By 2020, Perez was Enrolled at Berklee After a Year Deferred to Attention Community College in Florida. But the Pandemic Made School Difficault as she remote Remote. Then, That July, Her Life Changed Forever When Her Sister Fami Saddenly passed.
“People die all the time but i felt like i had nothing i couuld cling to,” perez says. Her Life Was Upended and She Became Angry at the World and Her God.
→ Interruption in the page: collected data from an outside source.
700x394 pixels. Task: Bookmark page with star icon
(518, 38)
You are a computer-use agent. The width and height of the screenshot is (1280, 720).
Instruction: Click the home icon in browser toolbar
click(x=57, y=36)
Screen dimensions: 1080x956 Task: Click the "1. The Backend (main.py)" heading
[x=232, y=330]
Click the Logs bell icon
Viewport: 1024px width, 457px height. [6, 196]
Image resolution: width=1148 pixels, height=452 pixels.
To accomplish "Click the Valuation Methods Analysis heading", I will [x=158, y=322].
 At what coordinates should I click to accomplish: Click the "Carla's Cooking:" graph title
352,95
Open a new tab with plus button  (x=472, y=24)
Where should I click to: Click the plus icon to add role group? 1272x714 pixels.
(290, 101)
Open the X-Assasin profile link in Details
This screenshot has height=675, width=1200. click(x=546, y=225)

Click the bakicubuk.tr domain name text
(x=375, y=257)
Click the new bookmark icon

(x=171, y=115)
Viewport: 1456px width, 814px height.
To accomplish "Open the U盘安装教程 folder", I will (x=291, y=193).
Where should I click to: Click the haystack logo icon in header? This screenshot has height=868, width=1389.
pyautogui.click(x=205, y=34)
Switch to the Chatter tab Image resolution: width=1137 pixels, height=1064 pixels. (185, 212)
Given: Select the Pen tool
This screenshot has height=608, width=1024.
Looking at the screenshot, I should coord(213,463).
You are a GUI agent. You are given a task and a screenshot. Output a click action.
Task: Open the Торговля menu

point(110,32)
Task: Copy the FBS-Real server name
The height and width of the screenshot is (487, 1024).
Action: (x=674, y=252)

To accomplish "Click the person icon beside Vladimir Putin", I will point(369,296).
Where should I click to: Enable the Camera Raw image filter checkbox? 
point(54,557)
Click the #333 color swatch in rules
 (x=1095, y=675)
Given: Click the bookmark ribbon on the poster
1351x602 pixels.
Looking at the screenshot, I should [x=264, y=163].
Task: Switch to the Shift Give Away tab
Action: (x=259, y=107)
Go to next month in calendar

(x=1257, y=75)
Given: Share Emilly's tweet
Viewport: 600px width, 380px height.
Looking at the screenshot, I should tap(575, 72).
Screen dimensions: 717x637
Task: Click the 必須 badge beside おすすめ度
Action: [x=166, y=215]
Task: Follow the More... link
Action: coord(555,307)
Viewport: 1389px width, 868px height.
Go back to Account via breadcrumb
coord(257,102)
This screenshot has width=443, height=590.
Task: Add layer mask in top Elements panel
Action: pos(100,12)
She Had Left Berklee and Found Herself Unble To Write Until She Finally Sat Down and Penned The Song “Cene.” Perez's Raw and Honest Detailing of Her Own Grief Found An Audience On Tiktok, AS Did Her Song “Sometimes (Backwood).” Six Months After Her Sister Passe, She Was Was Signed to Her First Recording Contract.
Perez's Career was on the upwing for a bit; She Opened for Cyrus and for Coldplay On Their Tours and ReleasD Her Debut EP How To Catch to Falling Knife. But it was all bittersweet; She Thinks About the Broadway Theaters Sardi's Neighbors and the Walls Being Covered in Carreed of Massive Stars, and She Notes How Her Sister Should Have Been Performing On One of Those Stages. Since Losing Cene, Gigi Has Been in Therapy Twice a Week, Every Week and Still Experience Ptsd from the Grief.
Last Year, it seemed like Her Dreams Had Slipped From Her, Too. She Was Released from Her Deal and Suddenly Independent. She Moved Out of Her Bushwick Apartment and Back Home With Her Parents in South Florida. Home Has Felt Complicated; While Her Parents Have Been Supportive, Florida Has Become An Increaseingly Unsafe Place for LGBTQ+ Youth. “Fuck Ron Desantis,” She Says with Her Middle Fingers Up.
“I Feel Like The Version of Christianity That Exist Right Now in America Has Created Real Danger,” Perez Says. “This Horrible Rhetoric is affectting our trans brothers and sisters. The One Thing That know is this know the Bible Well, and I Gladly Here to put it back in the face of THOSE politics that are Making these hateful polycies that are trying to erase people from exist.”
Perez's Goal Has Always Been To Build Community and Help People, So Losing Her First Deal Was Not Going to Stop Her from Continuing to Write. While Home, She Began To Learn How To Use Ableton and Honed Her Recording Skills.
“We're sitting here because of that,” She Says Proudly.
The subsequent of “Sailor Song” Led to a New Deal with Island and Her Self-Produced Album At the Beach, in Every life. She Wrote The Title Track Two Hours After She Was Released from Her First Deal. “It was in My Lowest Moment, in that Year of Silence and Not Having Money and Not Knowing What to do, that I Cames Across This The Purstst Form of Love,” She Says.
It's Given Her Strength Today: “I know in Whatever Happens from Here, I Carry that with me. And that there's an intrinsic value to the experience of being me.”